Next in line? Already? Okay. Time to get this done.
"One to-"
I always mumble when I speak to the damn ticket tellers... crap. I think I'm still mumbling.
"Hello. Um miss, may you repeat that? I couldn't hear you..." the teller spoke loudly, maybe she knew I was lost in thought and knew to snap me out of it? No.
"One ticket to the Albany." I spoke softly but clearly this time.
"Round trip?" The teller said as she went to click that of which she made out to seem as if it was the ultimate fate deciding button...
"No. Just a one way." I sounded disappointed. It's not like I'm being forced to do this. It's my choice, my choice to be alone for a while. Was this bitch just speaking? I need to make sure I focus... "I'm sorry but can you repeat that? I was lost in my thoughts?" I spoke with what seemed to be confusion. I'm not confused. Great. Now the woman thinks I'm insane.
"I said your ticket is $11" the teller spoke in a clearly agitated voice.
Maybe she's having a bad day too. I'll just give her the money and get this on the road.
"Thank you. Have a nice night." I said as we exchanged my money for her ticket. My ticket. My ticket to some happiness and freedom of mind. Finally.
It's been 5 minutes, Santana. Calm down...
The damm train isn't coming fast enough. Why can't I be on the tracks instead of on this fucking platform? Then the train would definitely come quicker... if not immediately... hmph. Everything I've done lately has just seemed to bite me in the ass. I just need to get away from it all.
I appreciate my life, I do. Although I have some pretty shitty days. On those days I just want to disappear, I know ending it all won't get me anywhere.
That's why I'm on this platform... to get away from it all but not end it all. I've been living by that phrase lately...
*types into phone*
November 2nd 11:15 PM: get away from it all but not end it all.
*closes phone*
That's another thing I do a lot lately, I jot things down. It psyches me out. It tells me if I want to remember it, it is memorable. My thoughts are memorable. I am memorable. At least I hope I am... and so on...
Brittany tells me she loves me. But I can't help but wonder, will she remember me? Like, forever?
All I want is to be remembered. That is all I want. Nothing more. Maybe a family with Brittany, some money as support. But to be remembered.
How did this even start? I should be with Brittany right now.
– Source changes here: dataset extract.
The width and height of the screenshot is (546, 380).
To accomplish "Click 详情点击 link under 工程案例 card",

How many times have I even thought about her in the last three minutes? I need to get my priorities straight. Brittany is a main priority if I really think about it, she is THE main priority. Maybe this isn't so bad.
Finally! The train is here. It's at least a 3 hour ride, so I shouldn't get too excited...
"Santana?" Said a tall boyish looking mad with an unbuttoned plaid dress shirt and some messy hair... he really is a boyish man... like a giant toddler... Finn!
"Finn?" I tried to sound like I wasn't enthusiastic about seeing him here... although I kinda am... he was someone I secretly cared about through high school. I was a bitch in high school. I'm not the best at that anymore, but if I get the chance, I'll keep that facade.
"Santana!" He had that stupid grin again. He really hasn't changed as he sat down in the empty seat beside me. Now I'm smiling. Why am I- whatever, I'll let it slide.
"I'm not yelling your name, Finnocence. I said it once, that's enough" I put my signature HBIC tone into it and even my finest smirk on my face in hopes to regain the title.
"Glad to see you haven't changed." His words could've been sarcastic... but they weren't... if that was me, I'd be saying it sarcastically. This is Finn though, so I shouldn't be surprised.
"You haven't either, I see you are still yet to loose that toddler look you've always seemed to possess." I said it with an unreadable tone and face, he'll take it in a good way. I hope. I just don't want to scare him, for him to run off...
"So, are you and Brittany still together?" He asked in his sincerest tone while he took out his phone.
"Yeah we are. But I'm going on this trip alone..." I said it, suddenly wondering why I actually did go on this trip on my own.
"Sweet, but why are you going to Albany?" He asked it while playing some game on his phone.
"I'm going to just free my mi-" I was cut off by his phone ringing.
"I need to go San, sorry. Hope I'll see you!" He walked off before I could say goodbye. Hmph. I'll just rest now. Hopefully no one else bothers me.